I’d gone back home and then to school the next Monday where I was given another special prize by the principal for doing the school proud.

The race was the talk of the school for the rest of the term and I’d been glad to lap up all the admiration and acclaim as I came to school every day with the scarf tied around my head or neck.

It became a sort of good luck charm for me as I wore it every time I had to run in an event.

When I left primary school, I had to go to school in a Federal Government College down east and though I still continued to compete at athletic events, I never came across nor heard of Lizzy Ubeh again, even though I still had her scarf.

I finished secondary school and was admitted into the university to study Architecture and as soon as I’d settled in, I began training with the athletics team.

And I’d been there for about a month when I saw Lizzy Ubeh in flesh again after almost seven years!

I was doing stretches, when I looked up and our eyes locked. A tingling sensation ran down my spine as she held my gaze for a moment, then frowned and looked away. I watched as she moved to a group of girls nearby and began to exercise. I stopped exercising and watched her every move. I was still watching when Greg, one of the guys on our relay team bashed into my thoughts.

“Haba, you never see woman before?” He asked, punching me playfully on the back as he settled beside me on the grass.

“You know her?” I asked, gesturing towards Lizzy with my head.

“Ehen, now, she’s Lizzy, the superstar-sprinter,” he said and rolled his eyes. “Everyone believes that we’ve won this year’s 100 metres gold in the female event because she’s here.” Greg added. He didn’t seem bowled over by the superstar.

“You don’t think she’s good?” I’d asked.

“Good or not, she’s just a woman and you know how women are, once you start praising them they will start messing up,” Greg said, cutting and chewing a blade of grass.

“I like her,” I said more to myself than Greg.

“It’s obvious. I saw how you were staring at her. She’s a fine girl though. Nice face, nice figure. I just hope she’s smart too.”

“Why, Greg?”

“But it’s true.” He said and got to his feet. “I want to do two laps, you want to come?” he asked.

I shook my head and stared way ahead, twirling the scarf around my fingers.

“You’re still thinking of her?” he said, stooping to eye level.

I’d smiled and said. “You know, she gave this scarf to me.”

Greg had looked at me like I’d gone mad. Then he’d said,  “you’ve always had that. She just moved here.”
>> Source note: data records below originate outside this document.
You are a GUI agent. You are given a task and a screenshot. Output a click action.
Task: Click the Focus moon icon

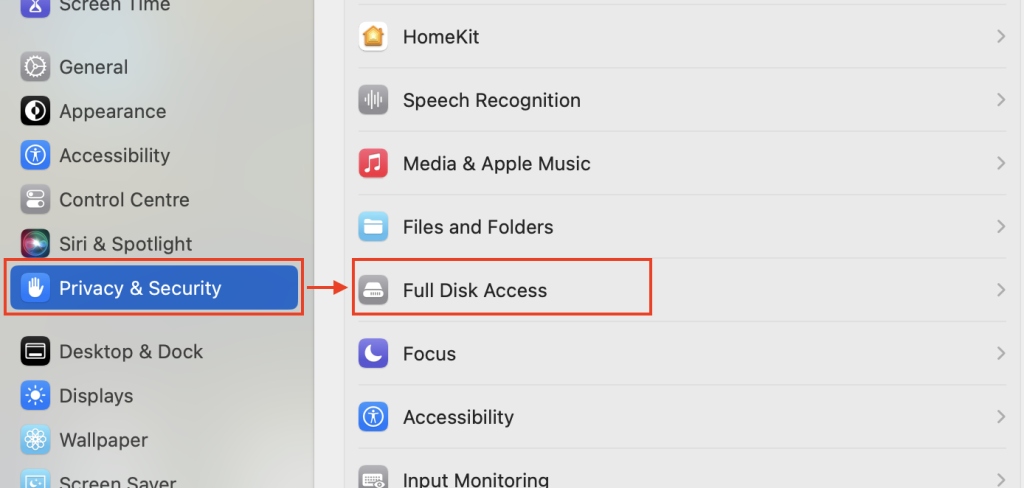tap(373, 353)
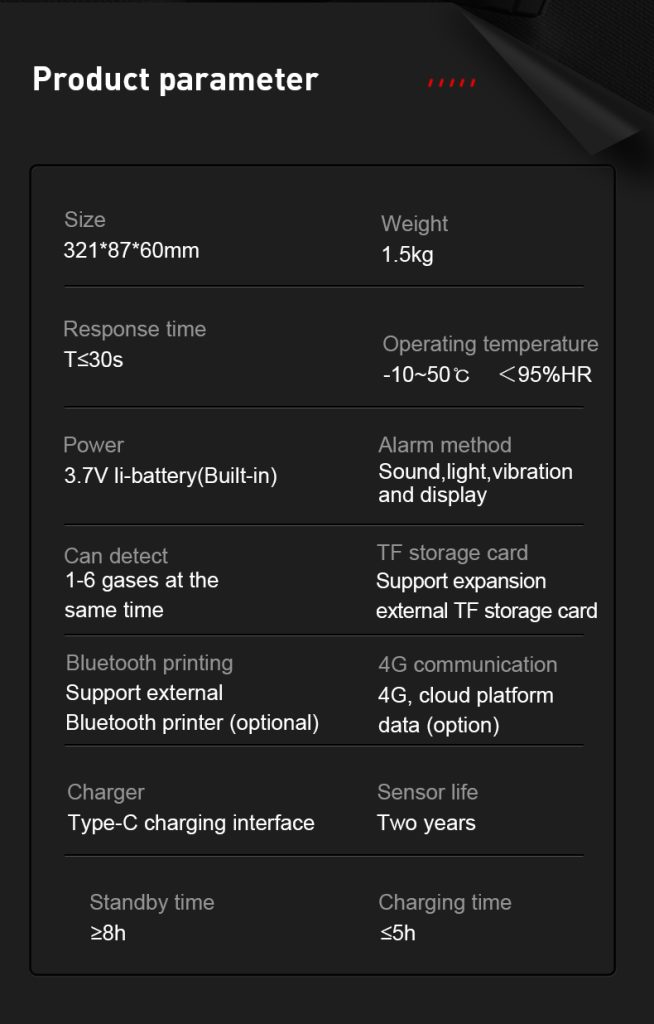Click the T≤30s response value
This screenshot has width=654, height=1024.
pos(93,360)
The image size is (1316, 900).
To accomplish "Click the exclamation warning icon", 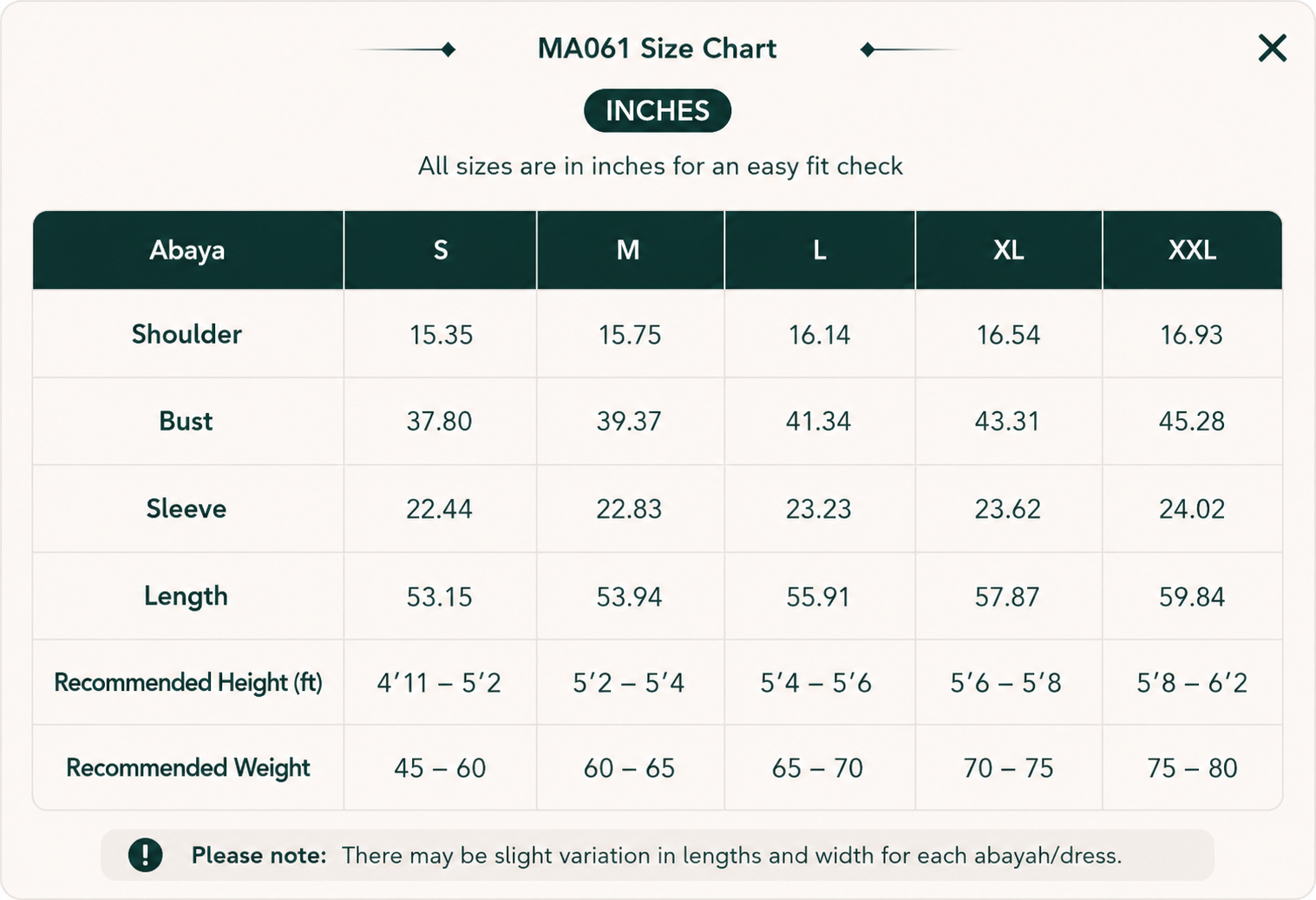I will 145,855.
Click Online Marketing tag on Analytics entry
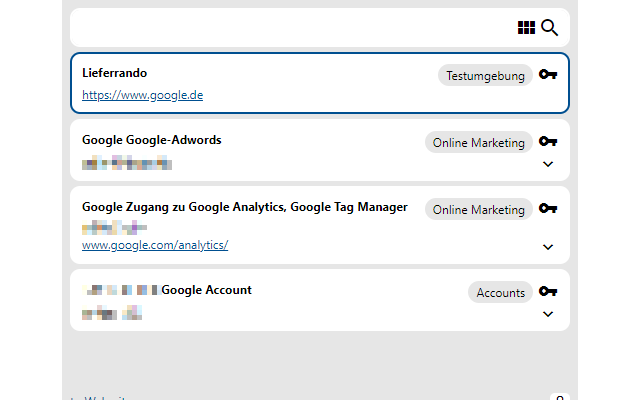640x400 pixels. pos(478,209)
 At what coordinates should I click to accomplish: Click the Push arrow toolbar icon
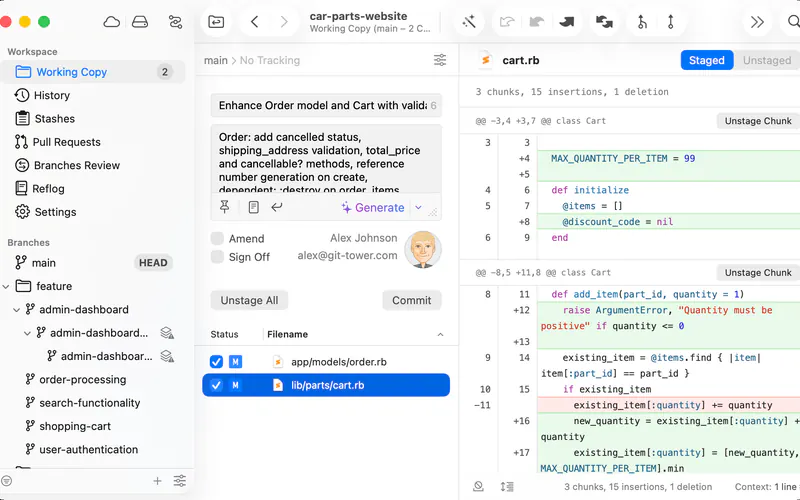pyautogui.click(x=566, y=22)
“She gave it to me years ago,” I said.

“Of course, she did. And you don’t even know her name,” Greg said, not ready to believe me at all.

“Aright, just forget it,” I told him and lay back on the grass. He’d stood and trotted off.

I’d laid there for a while before I stood up to do some laps. I was half way through the second lap when Lizzy joined me. I’d acted as if I didn’t notice her and went on with my jogging. I did four and went to sit under the shade of a tree.